Prince Best Ever Albums -

The rain was hammering against the windows of The Velvet Ditch, a record store so cramped that the jazz section doubled as a fire hazard. Leo, a 22-year-old who’d discovered Prince six months too late (three years after the man had left the planet), was having a crisis.

“Predictable,” Marta said. “But correct. It’s the gateway drug. ‘When Doves Cry’ has no bass line. That’s illegal. ‘Let’s Go Crazy’ is a fake sermon. ‘The Beautiful Ones’ is a panic attack set to a power ballad. It’s the album where he became a movie star, a rock god, and a ghost all at once. So why isn’t it number one?”

Marta nodded slowly. “The bridge. The bridge from ‘I wanna be your lover’ to ‘I wanna be your dictator.’ Dirty synth bass, apocalyptic lyrics about nuclear war, and yet you cannot stop dancing. A valid choice. But you put it at three because it’s still Prince figuring out how to be a band. He hasn’t killed the Revolution yet. Go on.” prince best ever albums

Marta, the store’s 50-something owner, didn’t look up from her magazine. “You’re making a ‘Best Ever’ list. First mistake.”

The rain kept falling. The purple vinyl spun. And somewhere, Prince laughed. The rain was hammering against the windows of

Leo took a breath.

“It’s a double album!” Leo said, gaining confidence. “It’s schizophrenia on vinyl. One track is a funky jam about a girl named Starfish and Coffee, the next is a whispered newscast about AIDS and crack. He plays every instrument on half the songs. He broke up the Revolution just to prove he didn’t need them. It’s not an album—it’s a weather report from the end of the 80s.” “But correct

“I can’t do it,” he said, slapping a stack of sticky notes onto the counter. “Everyone says Purple Rain is the best. But Sign o’ the Times feels... bigger.
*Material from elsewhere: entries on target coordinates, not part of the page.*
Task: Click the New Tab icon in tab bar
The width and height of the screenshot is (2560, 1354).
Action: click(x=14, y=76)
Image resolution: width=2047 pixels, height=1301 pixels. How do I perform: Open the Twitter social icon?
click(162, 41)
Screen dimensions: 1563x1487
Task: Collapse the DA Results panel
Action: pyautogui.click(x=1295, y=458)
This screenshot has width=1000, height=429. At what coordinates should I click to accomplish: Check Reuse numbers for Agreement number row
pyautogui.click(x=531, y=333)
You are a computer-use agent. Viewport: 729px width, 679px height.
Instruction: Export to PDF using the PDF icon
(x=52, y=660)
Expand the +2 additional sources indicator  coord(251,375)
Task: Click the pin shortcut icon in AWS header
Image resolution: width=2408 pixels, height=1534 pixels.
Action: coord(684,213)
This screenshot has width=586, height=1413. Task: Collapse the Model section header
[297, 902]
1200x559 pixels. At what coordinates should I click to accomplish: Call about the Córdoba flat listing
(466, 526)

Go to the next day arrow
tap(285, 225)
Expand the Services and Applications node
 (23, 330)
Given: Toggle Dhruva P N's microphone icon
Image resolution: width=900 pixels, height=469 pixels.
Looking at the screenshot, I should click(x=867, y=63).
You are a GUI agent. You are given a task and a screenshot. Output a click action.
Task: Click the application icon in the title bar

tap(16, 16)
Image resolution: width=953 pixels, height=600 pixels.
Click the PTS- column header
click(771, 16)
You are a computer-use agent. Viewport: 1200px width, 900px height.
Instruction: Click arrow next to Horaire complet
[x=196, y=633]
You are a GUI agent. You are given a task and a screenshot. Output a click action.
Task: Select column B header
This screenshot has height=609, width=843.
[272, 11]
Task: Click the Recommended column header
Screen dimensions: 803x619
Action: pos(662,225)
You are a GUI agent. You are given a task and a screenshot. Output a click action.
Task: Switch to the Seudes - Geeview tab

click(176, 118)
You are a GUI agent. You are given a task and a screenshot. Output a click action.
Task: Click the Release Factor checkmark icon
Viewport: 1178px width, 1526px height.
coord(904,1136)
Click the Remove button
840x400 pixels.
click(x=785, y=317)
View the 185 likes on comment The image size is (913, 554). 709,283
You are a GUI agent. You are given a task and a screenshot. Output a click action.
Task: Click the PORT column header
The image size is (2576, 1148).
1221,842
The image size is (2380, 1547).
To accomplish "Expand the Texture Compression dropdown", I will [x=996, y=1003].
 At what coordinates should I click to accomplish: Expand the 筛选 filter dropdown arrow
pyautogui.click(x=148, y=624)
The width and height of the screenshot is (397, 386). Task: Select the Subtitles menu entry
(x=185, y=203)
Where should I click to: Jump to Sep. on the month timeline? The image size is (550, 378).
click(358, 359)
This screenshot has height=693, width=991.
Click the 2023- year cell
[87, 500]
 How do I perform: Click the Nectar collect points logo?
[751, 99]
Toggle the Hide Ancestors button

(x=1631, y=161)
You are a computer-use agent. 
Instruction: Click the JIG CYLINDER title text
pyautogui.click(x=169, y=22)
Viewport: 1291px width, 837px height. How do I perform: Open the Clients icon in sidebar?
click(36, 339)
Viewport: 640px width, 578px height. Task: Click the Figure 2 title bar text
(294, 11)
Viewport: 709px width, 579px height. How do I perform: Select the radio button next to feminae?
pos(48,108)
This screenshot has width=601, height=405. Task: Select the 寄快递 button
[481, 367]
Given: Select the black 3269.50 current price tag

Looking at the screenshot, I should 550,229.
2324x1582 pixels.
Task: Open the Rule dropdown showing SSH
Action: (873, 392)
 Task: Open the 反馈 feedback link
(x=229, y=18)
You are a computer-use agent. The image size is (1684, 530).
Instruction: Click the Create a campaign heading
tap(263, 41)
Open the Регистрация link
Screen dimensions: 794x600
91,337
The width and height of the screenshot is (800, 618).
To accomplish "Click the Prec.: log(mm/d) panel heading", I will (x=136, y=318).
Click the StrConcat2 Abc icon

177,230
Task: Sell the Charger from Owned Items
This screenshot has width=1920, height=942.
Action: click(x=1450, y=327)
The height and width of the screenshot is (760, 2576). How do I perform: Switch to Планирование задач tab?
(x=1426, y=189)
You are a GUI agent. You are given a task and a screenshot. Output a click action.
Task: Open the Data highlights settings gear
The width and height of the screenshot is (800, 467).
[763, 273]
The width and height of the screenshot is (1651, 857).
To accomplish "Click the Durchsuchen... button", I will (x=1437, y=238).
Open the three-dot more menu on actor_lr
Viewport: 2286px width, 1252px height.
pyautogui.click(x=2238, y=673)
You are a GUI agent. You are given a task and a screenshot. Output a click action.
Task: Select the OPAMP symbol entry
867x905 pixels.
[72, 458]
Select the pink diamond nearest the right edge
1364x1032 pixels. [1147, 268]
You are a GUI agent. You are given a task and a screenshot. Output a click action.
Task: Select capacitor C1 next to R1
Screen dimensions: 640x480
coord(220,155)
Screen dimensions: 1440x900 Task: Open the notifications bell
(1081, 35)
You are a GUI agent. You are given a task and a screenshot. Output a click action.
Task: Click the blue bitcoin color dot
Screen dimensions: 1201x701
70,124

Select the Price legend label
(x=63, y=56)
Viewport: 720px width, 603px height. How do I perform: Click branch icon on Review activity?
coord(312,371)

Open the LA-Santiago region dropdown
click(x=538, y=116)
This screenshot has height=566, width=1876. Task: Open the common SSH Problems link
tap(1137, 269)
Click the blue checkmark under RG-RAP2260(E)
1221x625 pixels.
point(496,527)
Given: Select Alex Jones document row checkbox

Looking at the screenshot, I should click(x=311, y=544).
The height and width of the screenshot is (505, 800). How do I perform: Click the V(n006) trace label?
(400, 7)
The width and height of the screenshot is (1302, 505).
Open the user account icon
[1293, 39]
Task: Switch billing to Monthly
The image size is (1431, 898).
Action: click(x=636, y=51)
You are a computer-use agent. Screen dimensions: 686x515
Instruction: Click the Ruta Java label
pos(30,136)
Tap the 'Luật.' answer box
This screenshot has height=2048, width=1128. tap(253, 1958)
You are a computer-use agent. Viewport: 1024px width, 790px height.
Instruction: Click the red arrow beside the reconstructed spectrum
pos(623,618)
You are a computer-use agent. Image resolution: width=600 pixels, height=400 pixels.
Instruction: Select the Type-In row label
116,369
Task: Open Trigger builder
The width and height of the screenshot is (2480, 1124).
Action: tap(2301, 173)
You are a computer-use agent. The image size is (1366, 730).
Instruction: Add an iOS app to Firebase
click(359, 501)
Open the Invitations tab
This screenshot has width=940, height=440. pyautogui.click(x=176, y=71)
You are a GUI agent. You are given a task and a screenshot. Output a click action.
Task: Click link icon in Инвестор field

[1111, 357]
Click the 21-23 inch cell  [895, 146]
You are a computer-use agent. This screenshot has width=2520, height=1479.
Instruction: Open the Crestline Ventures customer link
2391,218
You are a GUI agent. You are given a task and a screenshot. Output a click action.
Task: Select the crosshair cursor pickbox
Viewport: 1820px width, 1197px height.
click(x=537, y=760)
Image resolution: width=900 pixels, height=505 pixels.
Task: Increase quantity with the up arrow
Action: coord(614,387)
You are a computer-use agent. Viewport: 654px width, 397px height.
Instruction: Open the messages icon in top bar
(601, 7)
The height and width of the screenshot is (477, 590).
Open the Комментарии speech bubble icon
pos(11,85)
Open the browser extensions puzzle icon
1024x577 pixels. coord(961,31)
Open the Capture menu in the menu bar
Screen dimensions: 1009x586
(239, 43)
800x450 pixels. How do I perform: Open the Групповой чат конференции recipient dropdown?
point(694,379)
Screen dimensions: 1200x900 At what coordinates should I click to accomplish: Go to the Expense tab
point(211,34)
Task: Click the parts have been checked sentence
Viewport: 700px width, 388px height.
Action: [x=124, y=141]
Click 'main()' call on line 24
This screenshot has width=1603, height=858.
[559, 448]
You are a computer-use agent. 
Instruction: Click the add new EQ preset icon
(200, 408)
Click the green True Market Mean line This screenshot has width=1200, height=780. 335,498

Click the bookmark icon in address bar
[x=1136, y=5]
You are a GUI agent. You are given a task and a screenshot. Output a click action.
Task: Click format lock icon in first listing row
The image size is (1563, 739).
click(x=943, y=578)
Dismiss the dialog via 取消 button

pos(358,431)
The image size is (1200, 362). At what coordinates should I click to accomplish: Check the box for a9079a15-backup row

And then there’s 1999 , which is basically a party you’re not invited to but can hear from the street.”

Leo erased Purple Rain from the top spot. Typed Sign o’ the Times . Then, just for himself, he slid Dirty Mind onto the counter and paid with crumpled bills.

“It’s for my blog,” Leo protested.

Marta finally looked up. A tiny smile cracked her face. “Oh, you brave, stupid kid.”